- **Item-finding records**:
- - -

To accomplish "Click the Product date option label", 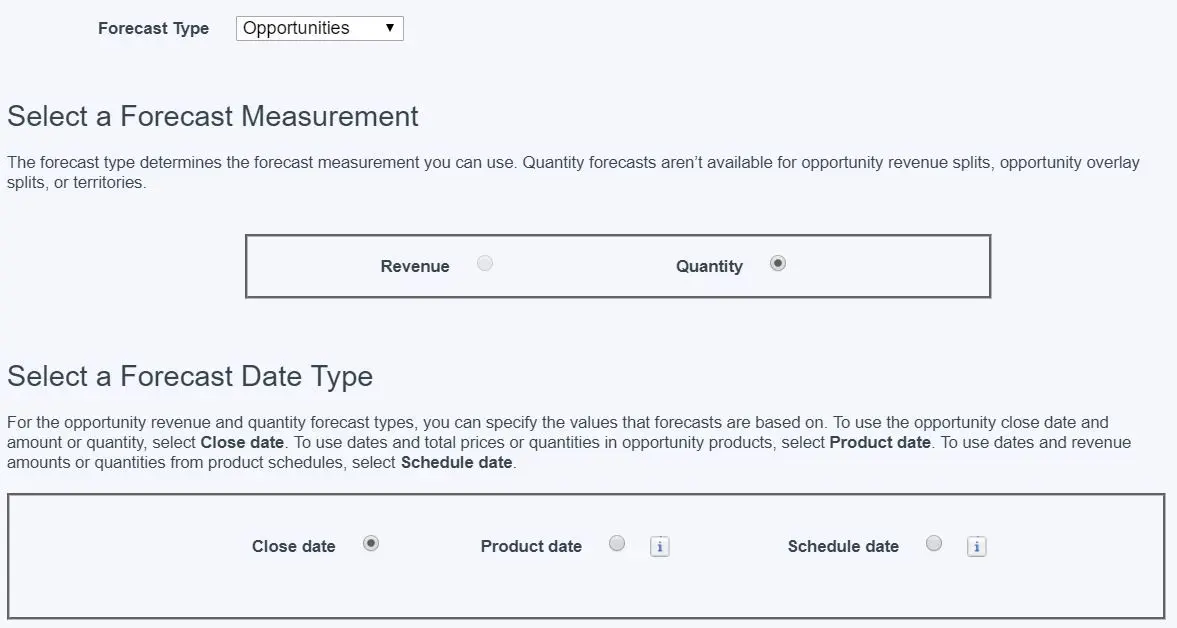I will pos(531,546).

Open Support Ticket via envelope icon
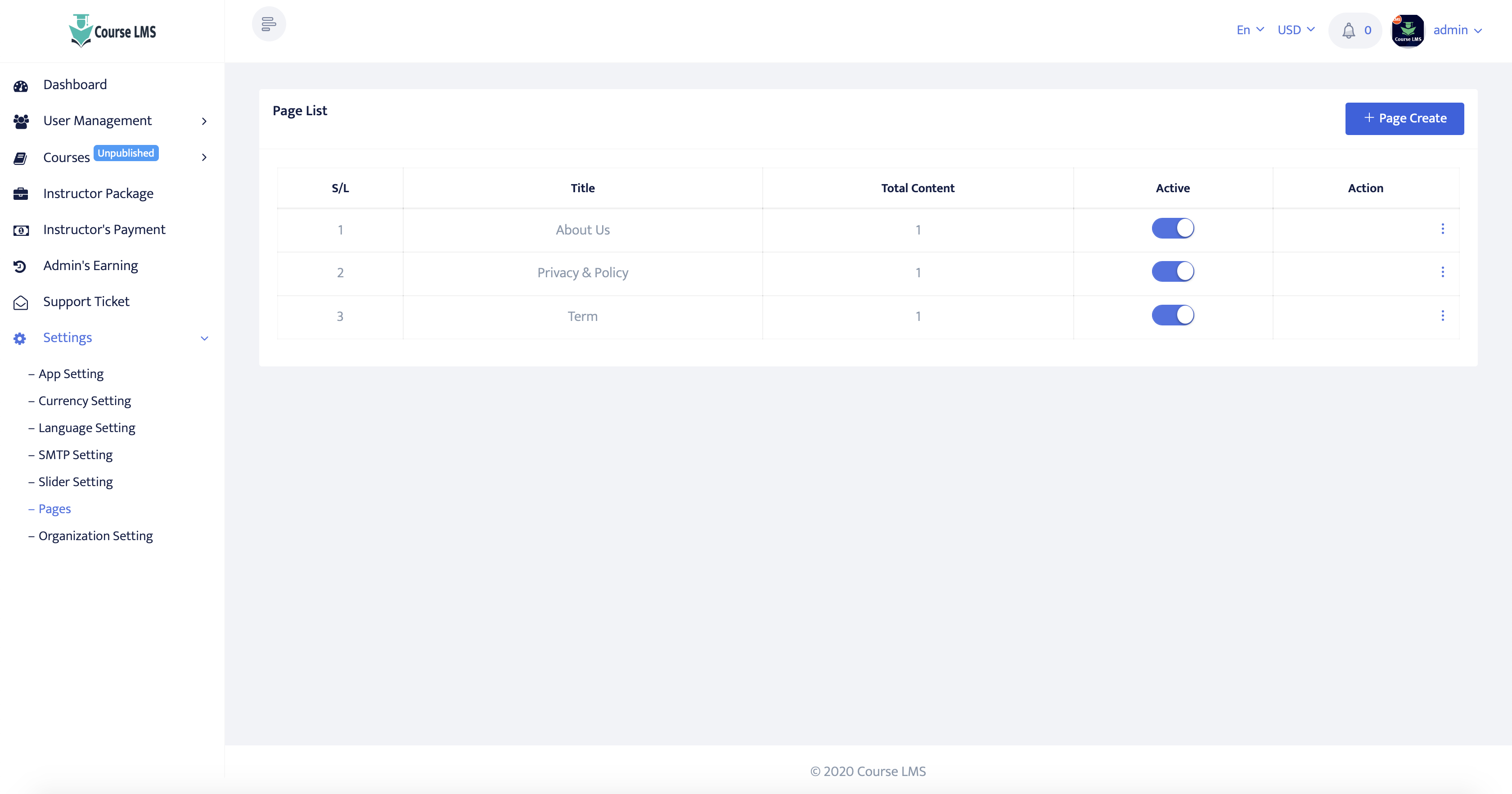click(x=21, y=302)

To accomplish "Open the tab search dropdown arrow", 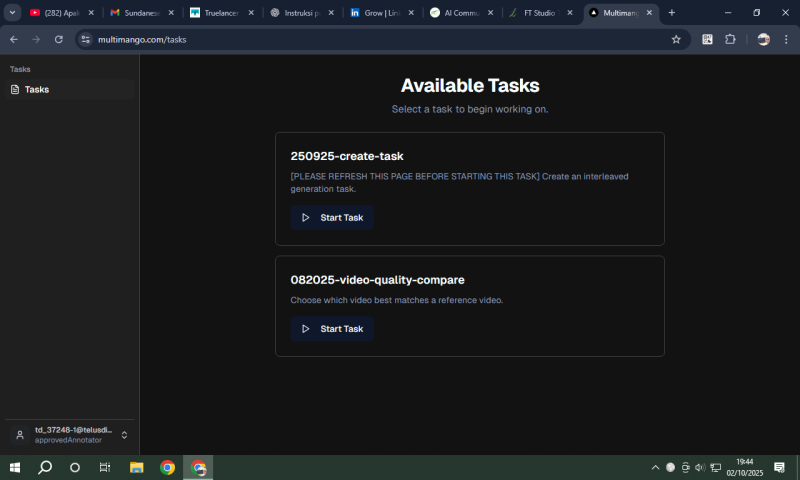I will [13, 13].
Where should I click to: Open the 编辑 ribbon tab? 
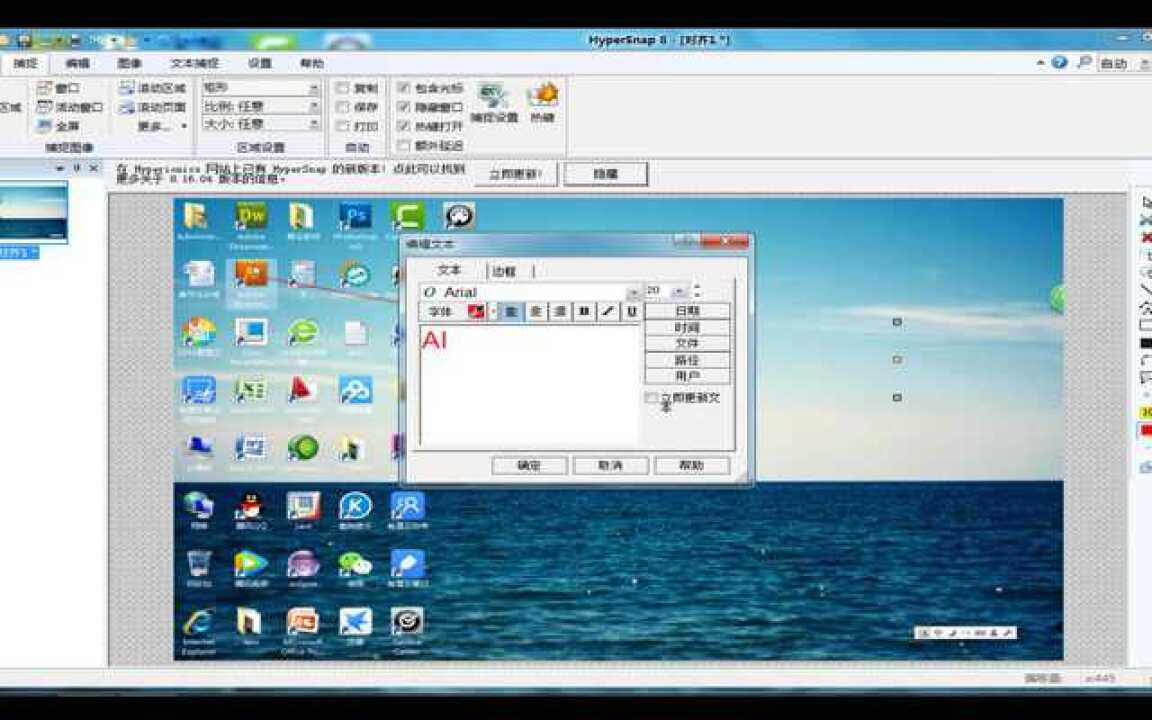(x=77, y=63)
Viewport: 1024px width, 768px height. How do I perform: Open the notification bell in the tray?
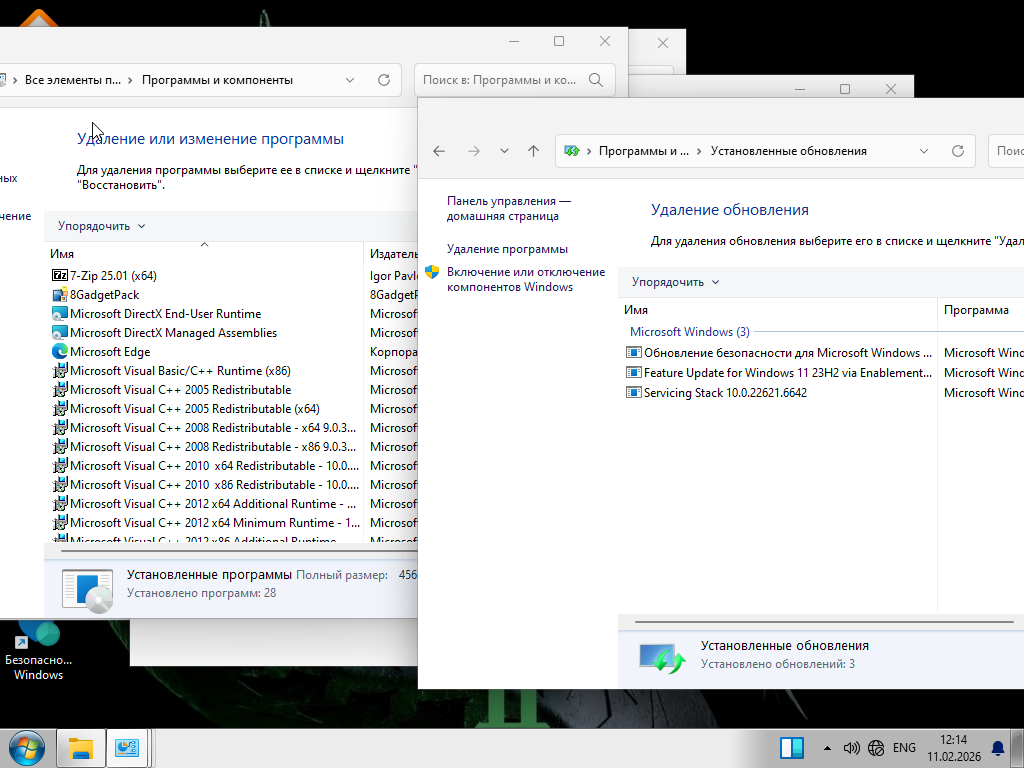point(997,748)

- - -

- **EXERCISE OBJECTIVE**: Rewrite the material from the line containing "Where should I" through the end, inclusive, replacing "notification bell" with "volume icon" and changing nothing else. Omit the pictures from your answer.

- **RESULT FOR THIS TASK**:
Where should I click to: Open the 编辑 ribbon tab? 
(x=77, y=63)
Viewport: 1024px width, 768px height. How do I perform: Open the volume icon in the tray?
point(997,748)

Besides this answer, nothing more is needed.